WHAT TO PRODUCE = Taking the listing below, restate word for word each line from the line with "[Home van Profila Zorg] (349, 30)" to the line with "Identify the click", ends included, and stop there.

☆ ☆ ☆ ☆ ☆ ☆ ☆

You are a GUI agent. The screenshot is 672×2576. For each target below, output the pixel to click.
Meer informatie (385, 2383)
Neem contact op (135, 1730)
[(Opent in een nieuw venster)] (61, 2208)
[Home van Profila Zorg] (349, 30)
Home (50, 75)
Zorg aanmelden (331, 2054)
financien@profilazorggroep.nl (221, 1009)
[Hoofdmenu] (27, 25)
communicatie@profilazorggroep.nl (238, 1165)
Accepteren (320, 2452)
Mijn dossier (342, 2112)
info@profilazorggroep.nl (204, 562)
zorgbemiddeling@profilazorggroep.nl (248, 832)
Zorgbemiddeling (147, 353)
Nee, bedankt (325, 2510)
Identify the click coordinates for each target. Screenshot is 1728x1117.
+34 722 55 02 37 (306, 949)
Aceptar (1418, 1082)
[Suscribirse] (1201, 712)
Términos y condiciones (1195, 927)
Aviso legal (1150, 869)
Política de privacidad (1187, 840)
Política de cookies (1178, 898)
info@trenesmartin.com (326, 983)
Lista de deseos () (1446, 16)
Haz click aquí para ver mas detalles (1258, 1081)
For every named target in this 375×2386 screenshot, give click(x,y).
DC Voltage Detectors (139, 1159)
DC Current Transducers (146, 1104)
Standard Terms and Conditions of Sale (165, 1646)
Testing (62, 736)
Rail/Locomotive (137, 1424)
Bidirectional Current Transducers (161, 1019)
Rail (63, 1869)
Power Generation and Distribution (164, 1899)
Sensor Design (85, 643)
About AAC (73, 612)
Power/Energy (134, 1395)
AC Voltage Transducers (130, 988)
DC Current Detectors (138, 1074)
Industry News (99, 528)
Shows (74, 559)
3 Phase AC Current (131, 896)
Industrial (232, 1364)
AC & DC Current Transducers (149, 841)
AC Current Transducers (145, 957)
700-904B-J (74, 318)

☆ ☆ ☆ ☆ ☆ ☆ ☆

SOLUTION FOR THIS EXERCISE =
[Home van Profila Zorg] (349, 30)
Home (50, 75)
Zorg aanmelden (331, 2054)
financien@profilazorggroep.nl (221, 1009)
[Hoofdmenu] (27, 25)
communicatie@profilazorggroep.nl (238, 1165)
Accepteren (320, 2452)
Mijn dossier (342, 2112)
info@profilazorggroep.nl (204, 562)
zorgbemiddeling@profilazorggroep.nl (248, 832)
Zorgbemiddeling (147, 353)
Nee, bedankt (325, 2510)
Identify the click coordinates for each target. Screenshot is 1728x1117.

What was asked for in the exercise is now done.